According to our author Donald Kraybill, Jesus was an “upside-down Messiah.” Most of the Jews of Jesus’s day expected a powerful messiah who would throw off Roman rule and liberate the people of Israel from all foreign domination. They hardly expected a suffering messiah or one who would reject the formal piety and legalism of the popular and established religion of his people. (Note: It is interesting that in his description of the Pharisees Kraybill avoids the usual harsh condemnation of them as absolute and fanatical legalists. At the same time, however, he does stick to the tradition idea that they were purists of Judaism as they understood it and attempted to keep Torah—including much interpretation not in the actual Torah—very strictly.)
A crucial passage in this chapter is “When religious practices grew stale he [Jesus] turned them upside-down and inside out and called them back to their original purpose. He refused to bless religious structures, which ranked people by their pious deeds. He replaced the machinery of formalized religion with compassion and love.”
Jesus replaced ritualized piety and legalism with “Care for the lost, compassion for the poor, and love even for enemies. … The new heroes were the castaways of institutional religion. They were repentant sinners, publicans, confessing tax collectors, and harlots. And what of the old heroes—scribes, priests, Pharisees, and Sadducees—the guardians of the sacred ritual? They now were dethroned, brought low, and told to become like children. No wonder his message annoyed them. No wonder they killed him.”
So, what to say about this rather brief chapter?
A story: I used to ask my seminary students what church they thought Jesus would attend if he came to town. Almost without exception they volunteered the same answer: “The Church Under the Bridge”—an independent, evangelical church that met under an interstate overpass near downtown, fed the hungry, reserved the front seats for the infirm (in body or mind), and invited anyone who wanted to attend but especially people who for whatever reason(s) felt excluded or unwelcome in the “steeple churches” of the city. I think Kraybill would agree.
Another story: Many years ago I briefly attended a magnificent “Pentecostal cathedral” in the suburbs of a Midwestern city. There was then probably no more beautiful, ornate, expensive Pentecostal church anywhere in America. The church had recently moved into that new building after deserting its traditional place of worship in what had become a diverse and relatively poor neighborhood not far from downtown. In that old neighborhood, in a nice but old edifice, the leaders of the congregation had told Sunday School and youth workers not to invite black children or families to the church. If some visited, they should not visit them back, something they were encouraged to do with white children and their families. (I know this from friends and relatives who were there and heard it said by the Sunday School superintendent with the support of the pastor.)

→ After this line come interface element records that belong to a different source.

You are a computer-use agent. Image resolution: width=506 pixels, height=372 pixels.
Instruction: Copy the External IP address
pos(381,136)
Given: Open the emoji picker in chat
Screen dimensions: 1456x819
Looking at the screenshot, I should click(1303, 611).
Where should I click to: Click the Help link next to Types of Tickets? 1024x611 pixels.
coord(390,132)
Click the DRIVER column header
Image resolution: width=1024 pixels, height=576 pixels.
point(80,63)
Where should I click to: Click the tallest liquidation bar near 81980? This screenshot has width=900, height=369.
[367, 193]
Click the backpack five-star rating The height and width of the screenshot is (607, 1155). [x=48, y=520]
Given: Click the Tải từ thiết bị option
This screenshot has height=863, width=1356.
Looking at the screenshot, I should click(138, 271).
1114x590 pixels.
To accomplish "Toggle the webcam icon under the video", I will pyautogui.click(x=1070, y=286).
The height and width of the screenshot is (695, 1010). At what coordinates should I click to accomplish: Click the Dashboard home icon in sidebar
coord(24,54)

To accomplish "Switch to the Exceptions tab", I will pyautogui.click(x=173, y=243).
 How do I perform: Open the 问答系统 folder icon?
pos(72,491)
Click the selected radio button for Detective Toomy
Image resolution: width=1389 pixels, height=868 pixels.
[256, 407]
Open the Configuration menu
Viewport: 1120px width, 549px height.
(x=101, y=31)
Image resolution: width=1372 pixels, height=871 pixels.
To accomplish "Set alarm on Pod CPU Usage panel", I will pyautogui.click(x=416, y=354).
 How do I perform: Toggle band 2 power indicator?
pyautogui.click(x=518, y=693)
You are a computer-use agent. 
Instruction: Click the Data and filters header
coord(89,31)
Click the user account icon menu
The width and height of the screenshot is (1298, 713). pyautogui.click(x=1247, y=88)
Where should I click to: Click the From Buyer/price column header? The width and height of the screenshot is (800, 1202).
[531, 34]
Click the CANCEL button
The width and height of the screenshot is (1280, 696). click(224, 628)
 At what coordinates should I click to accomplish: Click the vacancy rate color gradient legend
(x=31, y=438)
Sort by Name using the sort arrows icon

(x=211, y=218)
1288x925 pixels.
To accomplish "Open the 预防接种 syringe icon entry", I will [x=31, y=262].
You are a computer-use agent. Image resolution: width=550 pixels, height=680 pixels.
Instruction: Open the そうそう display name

One Sunday I came to the new church (building) and saw five large “teepees” on the front lawn. During the worship service a leader of the congregation told members and attenders not to visit the AIM (American Indian Movement) people camping out on the front lawn because their presence was meant as some kind of protest against the church’s move.
So, again, what to say about this chapter and Kraybill’s claims about Jesus’s “upside-down” messiahship. Of course, what Kraybill intends is not that Jesus rejected true Judaism but that he rejected what established “Jerusalem Judaism” had become in favor of a religion of the people and especially of people open to God but excluded by the establishment leaders of religion because they were in some way “unclean.”
In that same Midwestern city mentioned above, I grew up in a church of the same denomination in the poorest neighborhood. Almost all its members were poor. The neighborhood was rejected by the city so that there was no infrastructure there. No paved roads, no city water (only well water), no useable sidewalks, no sewer, no bus service, nothing. And yet, I could see the state capitol building with its gleaming gold-leaf dome up on a hill across a valley of railroad tracks from the front yard of the house where I lived near the church. The city, the county and the state wanted people to move out of the neighborhood because it was “wet.” It lay next to the confluence of two rivers and tended to flood. Our church was not a “church for the poor” but a “church of the poor.” And Jesus was among us.